The DVSA is struggling to cope with the demand for tests being the highest it has ever known.

In a bid to modernise the tests, improve safety and ensure precious test slots aren’t wasted on ill-prepared drivers, the DVSA could introduce the following six changes.

Extending the time period allowed for re-sits

Because of the lack of tests slots, many drivers have been forced to book tests far earlier than they are prepared to take them.

In an attempt to stop under-prepared drivers from taking their tests too early, the DVSA could extend the amount of time you’ll have to wait before rebooking a driving test after failing one.

Under new proposals, the wait period will be extended from 10 to 28 days.

For those who narrowly failed their tests, waiting an additional 18 days to re-take will be a crushing blow, not to mention a potentially costly one.

This extended period will require more lessons to be paid for to ensure learners keep up to speed ahead of their test.

But the DVSA states this change would: “Reduce the number of people attempting the test when they’re not ready, because they would know they would have to wait longer to be able to take it again if they failed.”

They added this would “mean that people who fail have more time to take further training before taking the test again.”

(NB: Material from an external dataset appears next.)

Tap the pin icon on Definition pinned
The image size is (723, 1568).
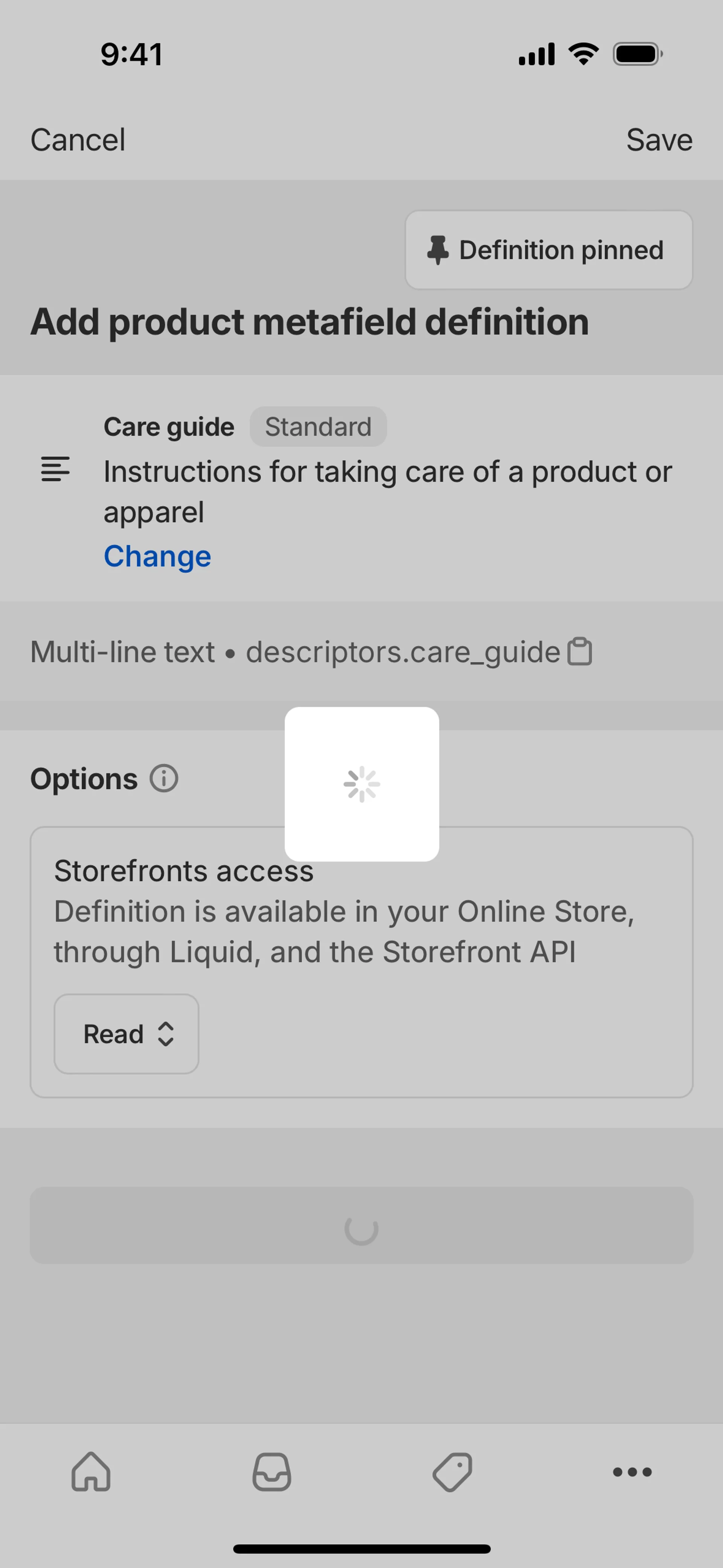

This proposal will only apply to car driving tests as other types of driving tests such as motorcycle tests, heavy goods vehicle (HGV), bus driving tests and theory tests will not be included in these changes.

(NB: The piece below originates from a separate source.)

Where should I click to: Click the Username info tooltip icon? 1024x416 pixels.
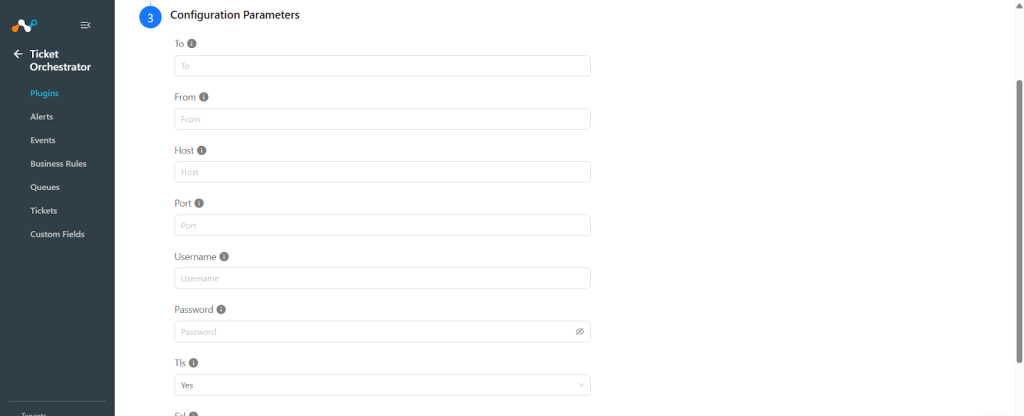[224, 257]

Cancellation notices will be extended

A staggering number of driving tests are cancelled each year and the DVSA wants to tackle this.

Between April 22, 2021, and December 14 2021, 141,748 driving tests were cancelled.

Under new proposals, learner drivers will have to give 10 days notice if they want to cancel their test, or else they risk losing their entrance fee.

Under current rules, learners only have to give three days notice.

Collect better data about how well driving instructors prepare their students

The DVSA proposes driving instructors would be legally required to display their approved driving instructor (ADI) or trainee driving instructor registration certificate in the windscreen of their car when they bring their students to their driving tests.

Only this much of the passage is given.